This is good info and the direction I was going . For some reason I though drill chucks were usually hollow but that shows what I know.  I my end up getting a Jacobs 7B or something similar and drill it out.  I see these can be had fairly cheaply.   I think I understand things better now, glad I asked.  Seems like there are numerous options.   Down the road I could always upgrade to a good/small 3 jaw chuck.   

Mk


----------



## MrDan (Feb 22, 2017)

wa5cab said:


> In the catalog paragraph on removing tapered arbors from chucks, the text says that the chuck body is soft (that's relative soft, of course) and it is acceptable to drill a hole through the body in order to use a press to remove the arbor.



I did not know that. Great info!


----------



## Charles Spencer (Feb 22, 2017)

If the spindle thread is 1/2-20 then you should be able to buy a plain back 3 jaw chuck and make a back plate using a tap for the threads.  You can hold it in the 4 jaw chuck to drill it and then turn it to the finished diameter(s) right on the spindle.  That should go a long way to ensuring that it is fairly concentric.  1/2-20 taps are common and you could buy a chuck something like this:

http://www.shars.com/products/toolh...self-centering-scroll-lathe-chucks-solid-jaws


----------



## The Liberal Arts Garage (Mar 8, 2017)

T Bredehoft said:


> I have a Jacobs keyed chuck that came with my Clausing MK2 lathe, its No. 56B, screws on the spindle, made for this operation. I holds from 0 to 17/64ths diameter work. It says on it 1" by 10 P.
> Perhaps you can find a similar chuck.


I have a 1/2"capacity Jacobs keyed
chuck with a 1/2 - 20 thread, bought on E- bay long ago.........BLJHB.


----------



## Round in circles (Mar 9, 2017)

Buy a couple of cheap  dead centres that will fit the tail stock & a sleeve to adapt the head stock taper to the same size.  Then turn down the point off the centre to same size needed for doing the thread of a decent chuck off a meaty power drill .   I tried to turn the taper of a Jacobs drill press chuck ,  but it was not a pretty sight nor was it really accurate so I tried the above , on a chuck that screwed on a meaty burnt out electric drill I got from a repair shop as it was going to be scrapped .

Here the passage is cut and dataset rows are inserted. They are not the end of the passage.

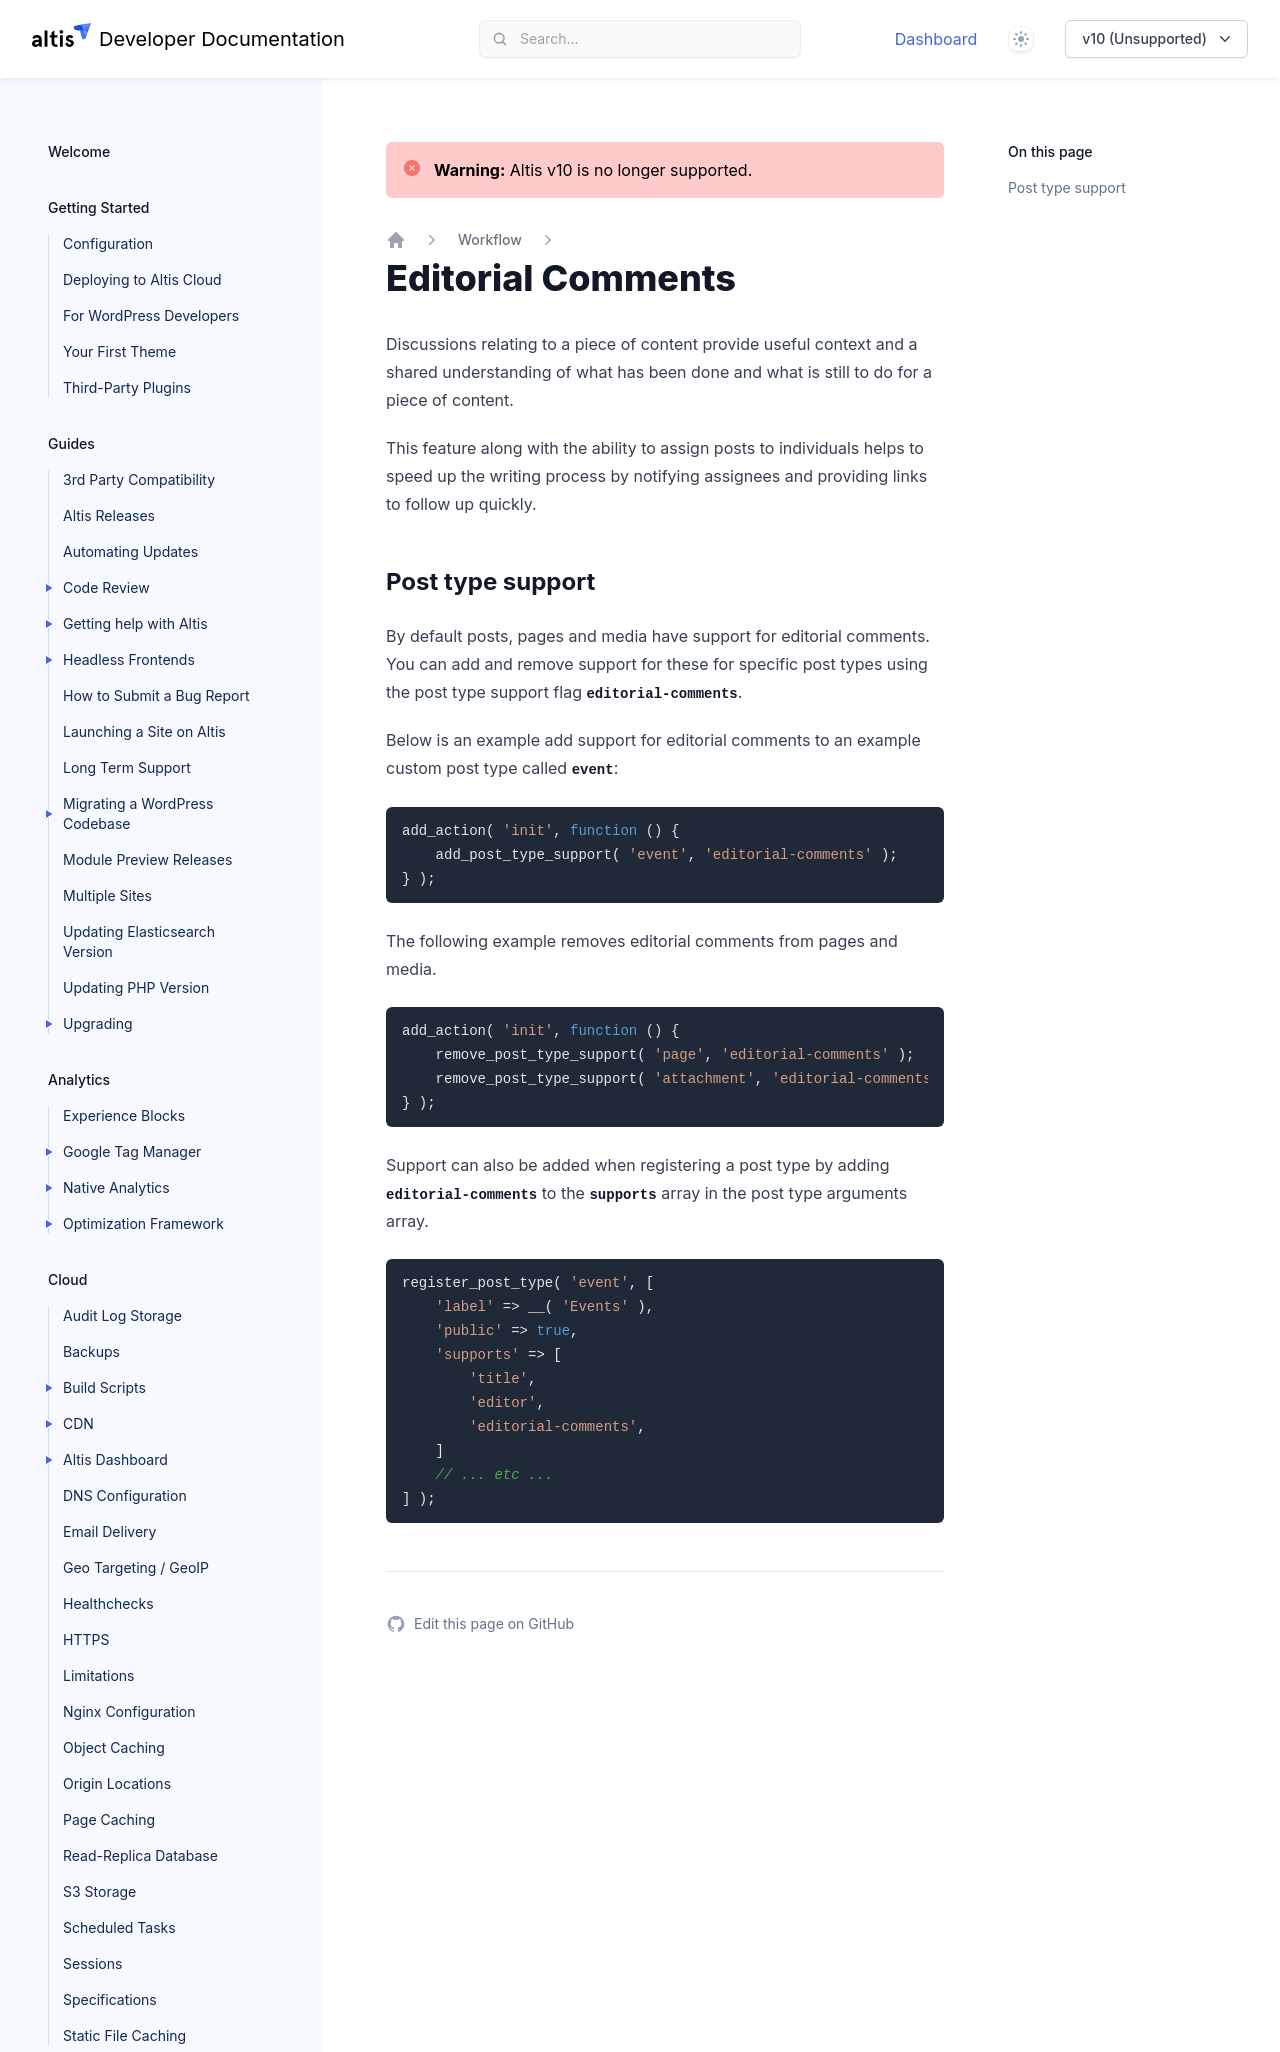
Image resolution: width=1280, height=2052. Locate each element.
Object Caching (114, 1747)
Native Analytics (116, 1187)
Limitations (99, 1675)
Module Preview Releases (147, 859)
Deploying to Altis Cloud (142, 279)
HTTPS (86, 1639)
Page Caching (109, 1819)
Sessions (92, 1963)
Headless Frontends (129, 659)
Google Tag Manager (132, 1151)
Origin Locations (117, 1783)
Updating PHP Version (136, 987)
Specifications (110, 1999)
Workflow (490, 239)
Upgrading (98, 1023)
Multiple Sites (107, 895)
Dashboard (936, 39)
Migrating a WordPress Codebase (138, 813)
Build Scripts (104, 1387)
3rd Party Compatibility (139, 479)
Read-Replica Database (140, 1855)
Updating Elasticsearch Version (139, 941)
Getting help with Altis (135, 623)
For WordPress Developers (151, 315)
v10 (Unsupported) (1158, 39)
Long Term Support (127, 767)
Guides (71, 443)
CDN (78, 1423)
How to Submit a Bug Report (156, 695)
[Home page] (188, 39)
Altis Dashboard (115, 1459)
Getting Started (99, 207)
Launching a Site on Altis (144, 731)
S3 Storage (99, 1891)
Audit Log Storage (122, 1315)
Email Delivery (109, 1531)
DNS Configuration (125, 1495)
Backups (91, 1351)
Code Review (106, 587)
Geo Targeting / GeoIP (136, 1567)
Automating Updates (130, 551)
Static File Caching (124, 2035)
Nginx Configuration (129, 1711)
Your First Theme (119, 351)
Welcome (79, 151)
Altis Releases (109, 515)
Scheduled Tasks (119, 1927)
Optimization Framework (143, 1223)
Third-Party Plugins (127, 387)
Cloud (67, 1279)
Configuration (108, 243)
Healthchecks (108, 1603)
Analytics (79, 1079)
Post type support (1067, 187)
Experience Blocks (124, 1115)
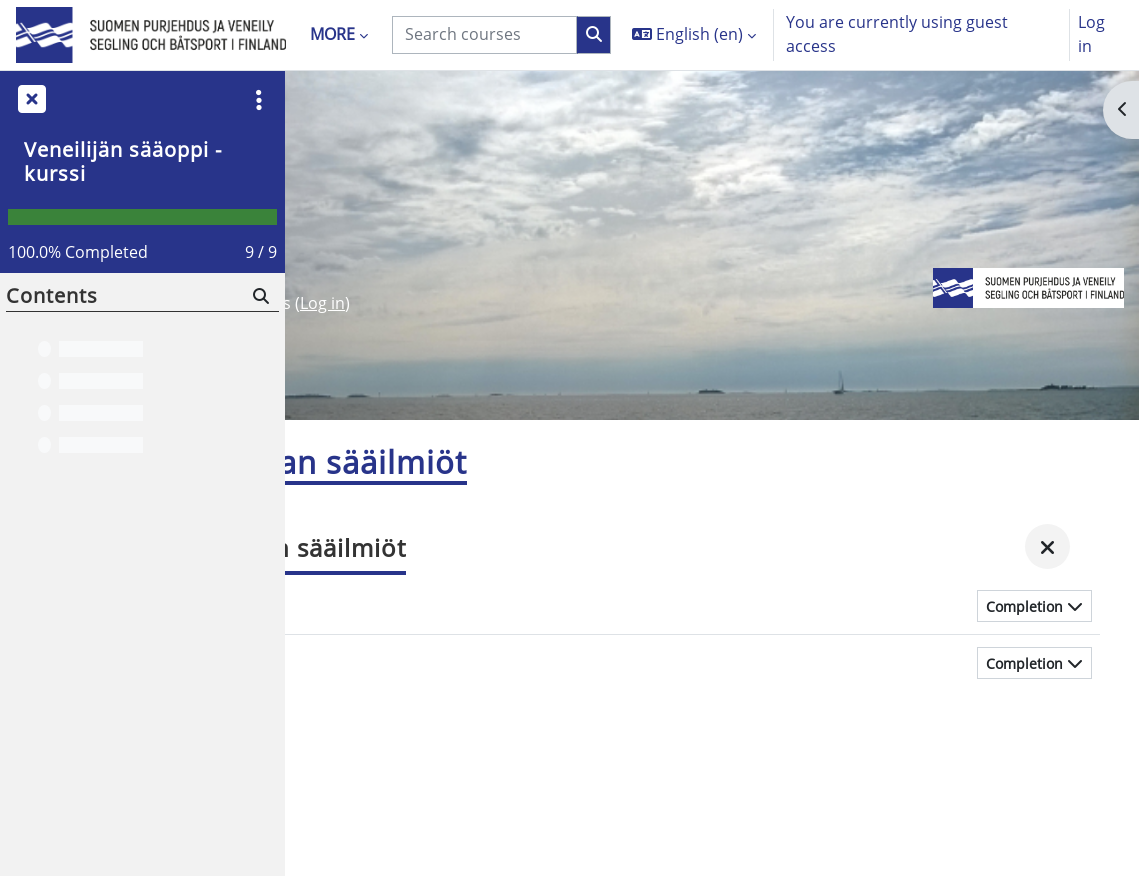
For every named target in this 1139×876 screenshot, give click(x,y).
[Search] (260, 297)
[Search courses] (484, 35)
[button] (694, 35)
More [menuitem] (332, 34)
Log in (1091, 34)
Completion (1024, 610)
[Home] (151, 35)
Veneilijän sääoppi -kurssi (123, 161)
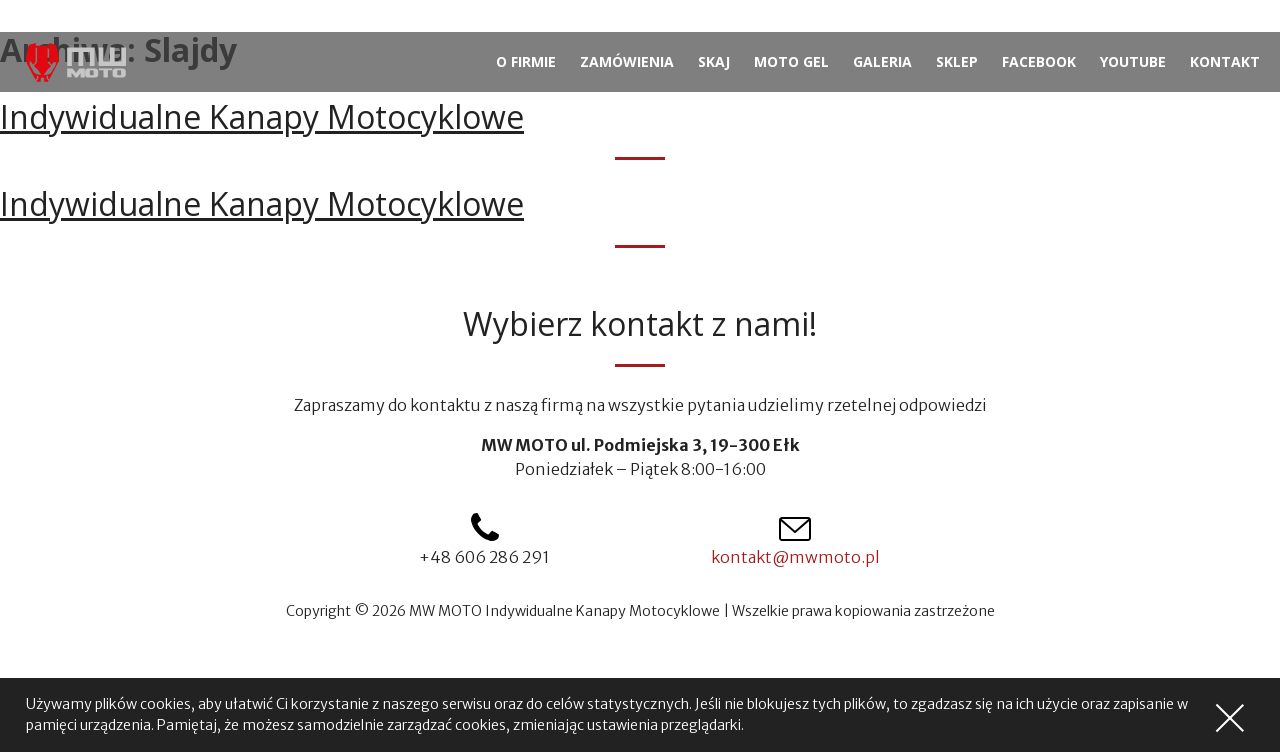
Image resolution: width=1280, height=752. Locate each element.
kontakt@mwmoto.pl (795, 557)
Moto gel (791, 61)
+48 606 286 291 (484, 557)
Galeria (882, 61)
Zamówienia (627, 61)
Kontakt (1225, 61)
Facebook (1039, 61)
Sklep (957, 61)
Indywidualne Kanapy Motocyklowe (262, 116)
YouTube (1133, 61)
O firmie (526, 61)
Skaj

 Sometimes in the tools you may get with an Atlas lathe there is a short length of threaded bar about 3 inches long , the threaded end of this bar fits  the three jaw tailstock chuck that comes with the lathe so you can run it from the  head stock chuck . Can't remember if it'sfor  both sizes of chuck & I'm not going outside to my man cupboard to check as it's peeing it down like stair rods . .
  .

 I made up a simple holder for a " Button " threading die a bit like an extra deep socket for a large nut with a 1 & 1/2 " long 3/8 " dia shaft tapped into a tight turned hole then a blob or three of weld to keep true & it fixed in place  .  It can be inserted either in the head stock chuck or the  tail stock one .   I can slip it in the tailstock & put an accurately aligned  thread on any rod held in the chuck ... by turning the lathe chuck back & forth , giving it a few drops of thread cutting oil & gently advancing the tailstock ram till the thread is formed on three full turns , then I just slacken off the tailstock enough for the new thread to draw it along as I make more threads.  When I want a thread right up to a shoulder I thread as close as I can then take th button out & reverse it *& make the last bit oif thread ever so carefully 1/6 tho of a turn at a ti=me before backing it off to clean the new thread & remove the little bit of swarf produced before & moving on to the next 1/6 th of a turn . 

 When I get round to it , the Mk 2 version will be set on a  long turned down dead centre in the tail stock taper size as I have several adapter sleeves for the head stock tube .


----------



## Round in circles (Mar 9, 2017)

wawoodman said:


> In every case I'm familiar with, you put the drill chuck in the tailstock and spin the workpiece in the headstock. Am I woefully backwards?



  Partly .  
Occasionally I've used  a sleeved up tailstock chuck with a straight shanked drill in the head stock spindle when I've had something clamped on the side or the top of of the saddle that would not sit easily under my small table top drill press.  On more than one occasion when drilling out holes up to a 1 & 1/4 " hole in some thick Delrin clamped down on the saddle the large taper drill held in the spindle tube was not  sleeved  & for the others above 1/4 to about 9/16 " I 've used sleeves to bring up the morse tapers up to the headstock spindle taper size .


----------